“We practice yoga on the mat; we live it off the mat.”
There is a reason they call yoga a practice.
We stand tall with our feet firmly placed on the earth, and we breathe. We take a moment to step out of our life and into our heart.
It is about a 12-inch journey from your head to your heart—and most of us live in our minds. Yoga cuts through all the chatter and helps to navigate a path to steadiness and comfort, sthira and sukha in Sanskrit.
Taking a moment to step gracefully into what’s coming is the first lesson we learn on the mat, and use off of it. One minute into the practice, and we’ve discovered the first hidden treasure.
We don’t just place our feet on the earth, we simultaneously lift our heart toward the sun. This creates a long spine and results in a divine stretch.

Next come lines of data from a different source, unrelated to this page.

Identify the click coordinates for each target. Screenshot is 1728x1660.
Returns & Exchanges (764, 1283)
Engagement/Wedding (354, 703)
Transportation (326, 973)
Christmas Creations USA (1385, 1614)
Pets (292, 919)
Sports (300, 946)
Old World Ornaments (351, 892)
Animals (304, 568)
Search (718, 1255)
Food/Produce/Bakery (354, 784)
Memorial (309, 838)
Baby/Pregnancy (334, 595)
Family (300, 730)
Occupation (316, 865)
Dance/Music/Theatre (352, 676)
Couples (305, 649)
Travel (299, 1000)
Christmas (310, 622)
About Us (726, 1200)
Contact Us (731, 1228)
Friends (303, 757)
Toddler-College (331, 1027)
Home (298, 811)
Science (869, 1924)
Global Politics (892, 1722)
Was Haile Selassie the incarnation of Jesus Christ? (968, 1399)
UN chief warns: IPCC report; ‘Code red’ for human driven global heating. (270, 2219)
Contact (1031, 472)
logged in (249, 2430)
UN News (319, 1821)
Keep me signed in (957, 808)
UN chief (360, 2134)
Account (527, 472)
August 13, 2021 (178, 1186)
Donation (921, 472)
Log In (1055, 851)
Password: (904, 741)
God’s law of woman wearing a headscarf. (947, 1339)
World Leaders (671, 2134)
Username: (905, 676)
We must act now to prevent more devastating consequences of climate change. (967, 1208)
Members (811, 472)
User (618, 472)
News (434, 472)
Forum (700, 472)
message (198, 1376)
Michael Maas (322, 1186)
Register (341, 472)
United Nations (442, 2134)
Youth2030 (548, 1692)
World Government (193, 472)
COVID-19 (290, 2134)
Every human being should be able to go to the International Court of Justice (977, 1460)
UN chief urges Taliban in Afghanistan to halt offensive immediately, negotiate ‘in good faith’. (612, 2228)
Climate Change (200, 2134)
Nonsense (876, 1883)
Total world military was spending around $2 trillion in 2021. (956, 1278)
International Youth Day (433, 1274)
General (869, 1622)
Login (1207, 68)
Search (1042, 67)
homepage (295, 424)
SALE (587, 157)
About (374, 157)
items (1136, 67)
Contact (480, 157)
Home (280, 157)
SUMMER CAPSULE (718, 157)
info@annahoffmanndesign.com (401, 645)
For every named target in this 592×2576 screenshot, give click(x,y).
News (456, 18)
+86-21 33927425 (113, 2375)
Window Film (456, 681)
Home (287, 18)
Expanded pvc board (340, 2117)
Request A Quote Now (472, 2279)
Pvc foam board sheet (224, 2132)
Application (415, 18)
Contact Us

When we pray, we stand on our feet. The practice of yoga is a prayer in motion. We twist to wring out any energy that’s gotten stuck somewhere.
I often tell students to imagine they are a filthy sponge. The wringing out is an opportunity to cleanse of all the mess we have created for ourselves or others, while wringing out the central nervous system.
When we feel emotionally wounded, our body often plants a seed somewhere within itself. Stale or stuck, it can grow like a weed. It may manifest itself as sensation. This is the body’s way of calling out for attention. “Send me a warm breath,” it’s saying. “Soften my sharp edges and allow my rigid muscles to become more fluid,” it might whisper to you.
This is why we value the quiet moments of the practice.
It isn’t until the mind is quiet that one can hear the soul speak. What other time of the day does one go 90 minutes without speaking? This encourages the work-in, rather than the workout.
As the saying goes, “Music is what feeling sounds like.” I practice with and without music. At times, the sound of my breath is the soundtrack to my time on the mat, and other times, it’s a welcome distraction to get lost in the sound.
We move and breathe in synchronicity. This is the dance. “Inhale, arms sweep up for urdhva hastasana, exhale, hinge from the hips and fold forward for uttanasana.” The flow consists of inhales and exhales. The breath navigates the journey inward. One wraps the pose around it, not the other way around. Panting or holding the breath is the body’s way of sending an alert message. “Slow down,” it might be telling you. “Settle into a child’s pose and take a moment for you,” might be a suggestion. The poses exist simply to tempt one to become distracted from the meditation practice that is yoga.
The breath becomes a mantra, and the asanas, a meditation. Sun salutation is a prayer to the sun in gratitude for providing life on Earth. How ingenious that the practice of yoga begins with an offering of gratitude. It reminds us to begin all things with the simplest offering of gratitude, even when it requires a search for something. And on top of that, in appreciation for something that offers without expectation. The sun doesn’t shine to earn our approval. It just shines. This is the basis for authentic relationships: giving without an agenda.
We enter into poses and often feel shaky. This requires a certain level of self-love. How can we exist in a place that feels unsteady and be okay? We create comfort in the discomfort, calm in the midst of chaos. Utkatasana is an awkward, difficult posture, and I have had days that feel like I am stuck in this pose. But having practiced it on my mat affirms that I will get through. The only way to the other side is through. Challenges in life require steady breath and all four corners of the feet firmly rooting as we attempt to rise up. There’s a life skill worth rolling up into your mat.
Can we love ourselves in the moments of uncertainty? Can we like ourselves when we’re five pounds overweight? Can we be generous of spirit and turn it inward? So often, we are kinder to strangers than we are to ourselves. The idea of compassion is lost if it is not offered first to ourselves. I finally understand why the airlines instruct passengers to put the oxygen mask over themselves first before assisting others. How can we possibly help anyone else to feel safe if we have not mastered the skill? We teach others how to care for us by the way we care for ourselves.
We practice yoga to get better at living. Becoming more proficient at yoga is just the cherry on top.
Stepping out of your world and onto your mat to share space with other yogi souls is an intimate experience, and yet we never leave the four corners of our mat. We stretch our bodies and we open our hearts. We are reminded of the things we already knew, and we shed the film, avidya, that starts to collect as we rush through our daily lives. Breath and movement clear our vision and we can see who we are.
“Atha yoga-anushasanam”—yoga begins now. Namaste, which means, “the divine light in me recognizes that same divine light in you.”